Start of Records for the task

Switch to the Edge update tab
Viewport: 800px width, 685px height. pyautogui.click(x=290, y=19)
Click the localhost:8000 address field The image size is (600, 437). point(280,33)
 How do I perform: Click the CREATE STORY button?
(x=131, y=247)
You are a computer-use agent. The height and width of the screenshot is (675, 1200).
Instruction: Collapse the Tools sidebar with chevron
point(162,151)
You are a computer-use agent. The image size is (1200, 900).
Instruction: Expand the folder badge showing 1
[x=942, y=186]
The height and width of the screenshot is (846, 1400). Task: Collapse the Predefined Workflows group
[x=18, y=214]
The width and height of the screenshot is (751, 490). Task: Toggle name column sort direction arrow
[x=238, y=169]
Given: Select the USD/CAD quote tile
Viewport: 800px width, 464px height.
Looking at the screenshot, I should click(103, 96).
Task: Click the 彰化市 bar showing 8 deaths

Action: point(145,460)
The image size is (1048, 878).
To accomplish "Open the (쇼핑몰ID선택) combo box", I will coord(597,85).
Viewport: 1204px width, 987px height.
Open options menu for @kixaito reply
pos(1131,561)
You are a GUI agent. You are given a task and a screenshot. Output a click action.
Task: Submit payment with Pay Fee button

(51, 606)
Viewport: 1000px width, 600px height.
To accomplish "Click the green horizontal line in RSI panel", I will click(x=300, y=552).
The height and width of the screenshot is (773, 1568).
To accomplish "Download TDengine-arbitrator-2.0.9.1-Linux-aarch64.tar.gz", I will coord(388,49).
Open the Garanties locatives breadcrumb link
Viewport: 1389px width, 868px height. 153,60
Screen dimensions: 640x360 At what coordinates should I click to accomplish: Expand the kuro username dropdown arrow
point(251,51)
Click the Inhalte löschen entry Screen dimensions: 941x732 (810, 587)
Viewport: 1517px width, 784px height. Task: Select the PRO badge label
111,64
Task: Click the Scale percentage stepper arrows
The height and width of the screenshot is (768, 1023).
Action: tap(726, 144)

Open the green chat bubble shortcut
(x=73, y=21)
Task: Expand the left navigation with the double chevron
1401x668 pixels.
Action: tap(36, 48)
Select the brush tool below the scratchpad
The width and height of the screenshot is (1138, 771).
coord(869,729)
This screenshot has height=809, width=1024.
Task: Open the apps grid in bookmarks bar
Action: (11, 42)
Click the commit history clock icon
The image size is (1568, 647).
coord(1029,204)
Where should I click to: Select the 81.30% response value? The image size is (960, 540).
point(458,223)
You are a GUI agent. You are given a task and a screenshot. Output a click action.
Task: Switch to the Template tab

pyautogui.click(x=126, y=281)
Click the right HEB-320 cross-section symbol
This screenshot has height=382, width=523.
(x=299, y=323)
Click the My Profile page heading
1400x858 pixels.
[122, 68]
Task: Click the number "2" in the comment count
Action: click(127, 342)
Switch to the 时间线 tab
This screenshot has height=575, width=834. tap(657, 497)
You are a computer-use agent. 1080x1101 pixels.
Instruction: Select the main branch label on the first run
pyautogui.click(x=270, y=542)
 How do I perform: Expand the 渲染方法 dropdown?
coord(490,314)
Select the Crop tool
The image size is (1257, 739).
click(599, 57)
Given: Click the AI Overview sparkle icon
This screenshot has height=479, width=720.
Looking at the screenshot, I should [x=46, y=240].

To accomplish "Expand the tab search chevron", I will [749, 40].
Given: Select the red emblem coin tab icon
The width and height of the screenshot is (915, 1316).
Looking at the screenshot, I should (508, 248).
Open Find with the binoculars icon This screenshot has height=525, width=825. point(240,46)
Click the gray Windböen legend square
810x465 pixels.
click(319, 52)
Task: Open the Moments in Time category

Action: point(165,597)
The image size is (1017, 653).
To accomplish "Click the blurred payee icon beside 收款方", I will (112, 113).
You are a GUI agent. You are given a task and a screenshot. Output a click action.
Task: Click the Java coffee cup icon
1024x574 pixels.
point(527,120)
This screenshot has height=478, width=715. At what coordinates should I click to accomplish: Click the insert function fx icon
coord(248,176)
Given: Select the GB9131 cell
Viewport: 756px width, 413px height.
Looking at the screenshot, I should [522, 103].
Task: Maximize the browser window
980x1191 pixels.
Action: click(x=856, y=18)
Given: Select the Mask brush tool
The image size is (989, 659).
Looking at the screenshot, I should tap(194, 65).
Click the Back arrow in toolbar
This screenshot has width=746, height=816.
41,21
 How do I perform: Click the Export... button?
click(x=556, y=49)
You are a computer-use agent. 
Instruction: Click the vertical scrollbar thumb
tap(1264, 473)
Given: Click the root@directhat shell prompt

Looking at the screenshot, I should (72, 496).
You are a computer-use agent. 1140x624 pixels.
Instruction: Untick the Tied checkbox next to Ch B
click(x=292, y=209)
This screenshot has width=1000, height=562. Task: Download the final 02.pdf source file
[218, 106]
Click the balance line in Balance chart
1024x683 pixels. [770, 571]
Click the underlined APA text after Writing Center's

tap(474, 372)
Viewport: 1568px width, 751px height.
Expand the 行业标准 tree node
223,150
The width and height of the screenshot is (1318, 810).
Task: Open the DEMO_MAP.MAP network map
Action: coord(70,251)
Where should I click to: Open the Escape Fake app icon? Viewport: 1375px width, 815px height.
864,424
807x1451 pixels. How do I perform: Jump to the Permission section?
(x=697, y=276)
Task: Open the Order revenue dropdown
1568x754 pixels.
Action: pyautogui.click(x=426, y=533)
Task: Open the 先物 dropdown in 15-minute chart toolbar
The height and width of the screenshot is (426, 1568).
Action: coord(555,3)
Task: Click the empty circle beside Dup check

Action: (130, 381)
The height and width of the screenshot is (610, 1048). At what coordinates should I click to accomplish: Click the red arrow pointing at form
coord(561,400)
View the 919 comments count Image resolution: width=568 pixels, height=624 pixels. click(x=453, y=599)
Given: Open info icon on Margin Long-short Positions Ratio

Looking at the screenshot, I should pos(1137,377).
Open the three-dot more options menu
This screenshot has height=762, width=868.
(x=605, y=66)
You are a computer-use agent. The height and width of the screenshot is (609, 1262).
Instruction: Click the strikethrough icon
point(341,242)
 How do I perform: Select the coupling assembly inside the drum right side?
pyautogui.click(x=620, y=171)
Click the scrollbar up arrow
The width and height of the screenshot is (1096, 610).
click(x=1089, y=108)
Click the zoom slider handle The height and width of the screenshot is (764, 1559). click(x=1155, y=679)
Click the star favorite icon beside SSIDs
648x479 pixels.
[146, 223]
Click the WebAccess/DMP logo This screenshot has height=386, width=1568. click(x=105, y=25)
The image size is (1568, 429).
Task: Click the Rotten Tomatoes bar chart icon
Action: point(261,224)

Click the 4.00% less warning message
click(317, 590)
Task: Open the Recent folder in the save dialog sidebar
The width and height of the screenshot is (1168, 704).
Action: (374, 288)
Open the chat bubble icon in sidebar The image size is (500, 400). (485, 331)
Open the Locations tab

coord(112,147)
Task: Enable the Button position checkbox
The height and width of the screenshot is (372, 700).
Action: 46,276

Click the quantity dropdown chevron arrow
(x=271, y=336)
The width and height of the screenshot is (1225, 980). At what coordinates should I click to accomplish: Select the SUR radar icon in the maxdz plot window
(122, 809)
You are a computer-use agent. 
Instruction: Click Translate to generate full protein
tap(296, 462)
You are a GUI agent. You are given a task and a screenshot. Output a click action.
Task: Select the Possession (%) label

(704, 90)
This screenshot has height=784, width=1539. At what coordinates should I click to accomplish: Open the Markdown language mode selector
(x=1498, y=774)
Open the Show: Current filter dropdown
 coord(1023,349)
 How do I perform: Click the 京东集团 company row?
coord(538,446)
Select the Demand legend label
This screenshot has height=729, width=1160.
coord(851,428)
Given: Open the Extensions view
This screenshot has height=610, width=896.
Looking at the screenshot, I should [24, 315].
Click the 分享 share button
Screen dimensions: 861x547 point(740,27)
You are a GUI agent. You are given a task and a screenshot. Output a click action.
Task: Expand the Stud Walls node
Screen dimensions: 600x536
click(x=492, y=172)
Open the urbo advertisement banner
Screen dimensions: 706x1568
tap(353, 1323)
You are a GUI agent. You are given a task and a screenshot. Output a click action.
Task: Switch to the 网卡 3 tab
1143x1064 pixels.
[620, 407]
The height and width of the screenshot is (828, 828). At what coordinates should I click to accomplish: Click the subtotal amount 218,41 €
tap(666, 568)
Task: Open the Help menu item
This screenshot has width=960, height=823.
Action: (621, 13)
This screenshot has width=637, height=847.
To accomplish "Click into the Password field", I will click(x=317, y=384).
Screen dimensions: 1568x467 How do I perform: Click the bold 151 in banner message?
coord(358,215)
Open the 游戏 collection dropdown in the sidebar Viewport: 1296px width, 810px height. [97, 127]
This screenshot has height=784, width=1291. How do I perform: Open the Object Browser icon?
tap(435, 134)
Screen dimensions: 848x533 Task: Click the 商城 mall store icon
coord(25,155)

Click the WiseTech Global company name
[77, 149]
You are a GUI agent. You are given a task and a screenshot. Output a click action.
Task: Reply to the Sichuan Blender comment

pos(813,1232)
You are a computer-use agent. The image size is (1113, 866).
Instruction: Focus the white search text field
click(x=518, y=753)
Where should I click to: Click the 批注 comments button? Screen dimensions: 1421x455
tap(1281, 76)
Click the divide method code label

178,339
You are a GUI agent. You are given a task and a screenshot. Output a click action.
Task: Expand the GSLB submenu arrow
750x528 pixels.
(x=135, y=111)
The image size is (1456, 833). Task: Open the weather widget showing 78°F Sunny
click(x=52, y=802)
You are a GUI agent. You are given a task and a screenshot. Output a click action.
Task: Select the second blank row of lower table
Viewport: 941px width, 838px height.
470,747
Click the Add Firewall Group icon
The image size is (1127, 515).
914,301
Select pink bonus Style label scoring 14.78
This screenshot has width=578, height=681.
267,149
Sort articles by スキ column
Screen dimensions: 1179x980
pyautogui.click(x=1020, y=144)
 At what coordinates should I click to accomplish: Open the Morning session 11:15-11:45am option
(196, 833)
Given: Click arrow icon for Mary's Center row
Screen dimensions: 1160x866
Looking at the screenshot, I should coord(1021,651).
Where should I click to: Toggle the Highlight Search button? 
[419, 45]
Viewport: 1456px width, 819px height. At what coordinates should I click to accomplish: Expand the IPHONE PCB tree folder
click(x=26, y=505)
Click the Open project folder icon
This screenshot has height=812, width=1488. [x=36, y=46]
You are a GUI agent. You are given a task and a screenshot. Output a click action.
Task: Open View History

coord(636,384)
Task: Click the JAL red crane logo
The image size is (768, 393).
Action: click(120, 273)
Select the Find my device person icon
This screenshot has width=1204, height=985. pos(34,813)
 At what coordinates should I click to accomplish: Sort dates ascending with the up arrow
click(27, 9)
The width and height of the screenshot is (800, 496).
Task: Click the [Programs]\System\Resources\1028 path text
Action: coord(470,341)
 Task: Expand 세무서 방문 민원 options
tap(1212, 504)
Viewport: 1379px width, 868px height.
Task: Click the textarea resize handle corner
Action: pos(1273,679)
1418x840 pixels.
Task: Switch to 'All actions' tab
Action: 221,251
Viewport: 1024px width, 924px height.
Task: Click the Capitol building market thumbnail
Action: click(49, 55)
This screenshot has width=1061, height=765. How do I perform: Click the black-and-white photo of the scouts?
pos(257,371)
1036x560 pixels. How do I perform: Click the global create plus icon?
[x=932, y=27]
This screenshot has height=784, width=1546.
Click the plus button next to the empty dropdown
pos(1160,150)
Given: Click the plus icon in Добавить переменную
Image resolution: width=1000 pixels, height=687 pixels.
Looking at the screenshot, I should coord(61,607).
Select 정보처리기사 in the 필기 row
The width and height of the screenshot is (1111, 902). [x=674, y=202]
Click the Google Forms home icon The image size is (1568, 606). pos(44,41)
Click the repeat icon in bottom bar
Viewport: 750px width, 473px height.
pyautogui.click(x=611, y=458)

End of Records for the task

__Required action__:
Both end lines included, restate word for word the lines above from the line with "Task: Click the empty circle beside Dup check" to the line with "View the 919", and nothing else.

__Task result__:
Task: Click the empty circle beside Dup check

Action: (130, 381)
The height and width of the screenshot is (610, 1048). At what coordinates should I click to accomplish: Click the red arrow pointing at form
coord(561,400)
View the 919 comments count Image resolution: width=568 pixels, height=624 pixels. click(x=453, y=599)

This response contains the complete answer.